▶ _Exercise directions_: Turn these lines into a numbered list, leaving out any blank lines.

# START OF Available records

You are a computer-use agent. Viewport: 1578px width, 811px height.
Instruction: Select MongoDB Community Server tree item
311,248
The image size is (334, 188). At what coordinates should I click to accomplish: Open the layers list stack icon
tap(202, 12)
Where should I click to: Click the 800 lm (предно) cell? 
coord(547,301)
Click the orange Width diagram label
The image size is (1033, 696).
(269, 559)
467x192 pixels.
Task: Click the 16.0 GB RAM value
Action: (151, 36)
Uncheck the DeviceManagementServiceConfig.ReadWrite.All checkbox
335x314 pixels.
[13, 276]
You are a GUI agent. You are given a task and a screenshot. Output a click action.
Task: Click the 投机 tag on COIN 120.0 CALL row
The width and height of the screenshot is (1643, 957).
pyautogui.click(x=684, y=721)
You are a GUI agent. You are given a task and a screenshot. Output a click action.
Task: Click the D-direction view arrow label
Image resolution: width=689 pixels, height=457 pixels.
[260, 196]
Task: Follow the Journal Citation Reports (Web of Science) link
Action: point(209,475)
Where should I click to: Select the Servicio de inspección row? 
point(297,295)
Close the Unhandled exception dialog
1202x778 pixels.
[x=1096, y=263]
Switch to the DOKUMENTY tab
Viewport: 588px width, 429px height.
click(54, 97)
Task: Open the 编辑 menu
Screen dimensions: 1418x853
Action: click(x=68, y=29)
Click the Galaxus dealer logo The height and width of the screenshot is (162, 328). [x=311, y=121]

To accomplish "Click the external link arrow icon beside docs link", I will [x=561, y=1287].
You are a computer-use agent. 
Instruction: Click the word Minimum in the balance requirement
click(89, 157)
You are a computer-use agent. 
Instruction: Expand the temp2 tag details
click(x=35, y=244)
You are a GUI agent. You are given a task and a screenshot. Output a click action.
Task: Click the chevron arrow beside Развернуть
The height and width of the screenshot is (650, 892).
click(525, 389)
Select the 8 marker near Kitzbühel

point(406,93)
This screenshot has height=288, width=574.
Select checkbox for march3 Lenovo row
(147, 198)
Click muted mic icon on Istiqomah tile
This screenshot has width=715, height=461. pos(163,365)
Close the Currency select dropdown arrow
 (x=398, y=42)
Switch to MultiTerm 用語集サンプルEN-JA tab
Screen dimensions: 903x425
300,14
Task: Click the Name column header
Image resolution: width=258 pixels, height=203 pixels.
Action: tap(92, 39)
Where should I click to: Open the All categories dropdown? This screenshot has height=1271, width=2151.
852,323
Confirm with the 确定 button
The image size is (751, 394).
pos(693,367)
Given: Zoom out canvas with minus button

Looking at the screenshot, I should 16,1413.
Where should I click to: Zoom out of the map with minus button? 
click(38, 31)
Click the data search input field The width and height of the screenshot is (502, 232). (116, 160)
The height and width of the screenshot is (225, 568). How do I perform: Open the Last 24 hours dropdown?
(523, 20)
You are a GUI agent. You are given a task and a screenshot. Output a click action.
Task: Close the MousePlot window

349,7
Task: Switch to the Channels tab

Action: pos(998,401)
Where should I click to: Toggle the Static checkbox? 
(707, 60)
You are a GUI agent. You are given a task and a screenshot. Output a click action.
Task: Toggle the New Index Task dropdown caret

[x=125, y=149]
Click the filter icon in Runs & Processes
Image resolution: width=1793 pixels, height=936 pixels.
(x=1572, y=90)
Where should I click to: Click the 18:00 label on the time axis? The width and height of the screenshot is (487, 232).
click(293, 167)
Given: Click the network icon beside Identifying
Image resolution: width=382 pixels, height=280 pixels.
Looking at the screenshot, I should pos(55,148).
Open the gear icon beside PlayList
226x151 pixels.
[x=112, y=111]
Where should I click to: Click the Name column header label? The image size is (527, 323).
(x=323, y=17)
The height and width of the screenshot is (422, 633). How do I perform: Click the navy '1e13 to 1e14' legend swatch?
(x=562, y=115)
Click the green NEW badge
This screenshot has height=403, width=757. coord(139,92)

# END OF Available records

▶ _Solution for this task_:
1. You are a computer-use agent. Viewport: 1578px width, 811px height.
2. Instruction: Select MongoDB Community Server tree item
3. 311,248
4. The image size is (334, 188). At what coordinates should I click to accomplish: Open the layers list stack icon
5. tap(202, 12)
6. Where should I click to: Click the 800 lm (предно) cell? 
7. coord(547,301)
8. Click the orange Width diagram label
9. The image size is (1033, 696).
10. (269, 559)
11. 467x192 pixels.
12. Task: Click the 16.0 GB RAM value
13. Action: (151, 36)
14. Uncheck the DeviceManagementServiceConfig.ReadWrite.All checkbox
15. 335x314 pixels.
16. [13, 276]
17. You are a GUI agent. You are given a task and a screenshot. Output a click action.
18. Task: Click the 投机 tag on COIN 120.0 CALL row
19. The width and height of the screenshot is (1643, 957).
20. pyautogui.click(x=684, y=721)
21. You are a GUI agent. You are given a task and a screenshot. Output a click action.
22. Task: Click the D-direction view arrow label
23. Image resolution: width=689 pixels, height=457 pixels.
24. [260, 196]
25. Task: Follow the Journal Citation Reports (Web of Science) link
26. Action: point(209,475)
27. Where should I click to: Select the Servicio de inspección row? 
28. point(297,295)
29. Close the Unhandled exception dialog
30. 1202x778 pixels.
31. [x=1096, y=263]
32. Switch to the DOKUMENTY tab
33. Viewport: 588px width, 429px height.
34. click(54, 97)
35. Task: Open the 编辑 menu
36. Screen dimensions: 1418x853
37. Action: click(x=68, y=29)
38. Click the Galaxus dealer logo The height and width of the screenshot is (162, 328). [x=311, y=121]
39. To accomplish "Click the external link arrow icon beside docs link", I will [x=561, y=1287].
40. You are a computer-use agent. 
41. Instruction: Click the word Minimum in the balance requirement
42. click(89, 157)
43. You are a computer-use agent. 
44. Instruction: Expand the temp2 tag details
45. click(x=35, y=244)
46. You are a GUI agent. You are given a task and a screenshot. Output a click action.
47. Task: Click the chevron arrow beside Развернуть
48. The height and width of the screenshot is (650, 892).
49. click(525, 389)
50. Select the 8 marker near Kitzbühel
51. point(406,93)
52. This screenshot has height=288, width=574.
53. Select checkbox for march3 Lenovo row
54. (147, 198)
55. Click muted mic icon on Istiqomah tile
56. This screenshot has width=715, height=461. pos(163,365)
57. Close the Currency select dropdown arrow
58.  (x=398, y=42)
59. Switch to MultiTerm 用語集サンプルEN-JA tab
60. Screen dimensions: 903x425
61. 300,14
62. Task: Click the Name column header
63. Image resolution: width=258 pixels, height=203 pixels.
64. Action: tap(92, 39)
65. Where should I click to: Open the All categories dropdown? This screenshot has height=1271, width=2151.
66. 852,323
67. Confirm with the 确定 button
68. The image size is (751, 394).
69. pos(693,367)
70. Given: Zoom out canvas with minus button
71. Looking at the screenshot, I should 16,1413.
72. Where should I click to: Zoom out of the map with minus button? 
73. click(38, 31)
74. Click the data search input field The width and height of the screenshot is (502, 232). (116, 160)
75. The height and width of the screenshot is (225, 568). How do I perform: Open the Last 24 hours dropdown?
76. (523, 20)
77. You are a GUI agent. You are given a task and a screenshot. Output a click action.
78. Task: Close the MousePlot window
79. 349,7
80. Task: Switch to the Channels tab
81. Action: pos(998,401)
82. Where should I click to: Toggle the Static checkbox? 
83. (707, 60)
84. You are a GUI agent. You are given a task and a screenshot. Output a click action.
85. Task: Toggle the New Index Task dropdown caret
86. [x=125, y=149]
87. Click the filter icon in Runs & Processes
88. Image resolution: width=1793 pixels, height=936 pixels.
89. (x=1572, y=90)
90. Where should I click to: Click the 18:00 label on the time axis? The width and height of the screenshot is (487, 232).
91. click(293, 167)
92. Given: Click the network icon beside Identifying
93. Image resolution: width=382 pixels, height=280 pixels.
94. Looking at the screenshot, I should pos(55,148).
95. Open the gear icon beside PlayList
96. 226x151 pixels.
97. [x=112, y=111]
98. Where should I click to: Click the Name column header label? The image size is (527, 323).
99. (x=323, y=17)
100. The height and width of the screenshot is (422, 633). How do I perform: Click the navy '1e13 to 1e14' legend swatch?
101. (x=562, y=115)
102. Click the green NEW badge
103. This screenshot has height=403, width=757. coord(139,92)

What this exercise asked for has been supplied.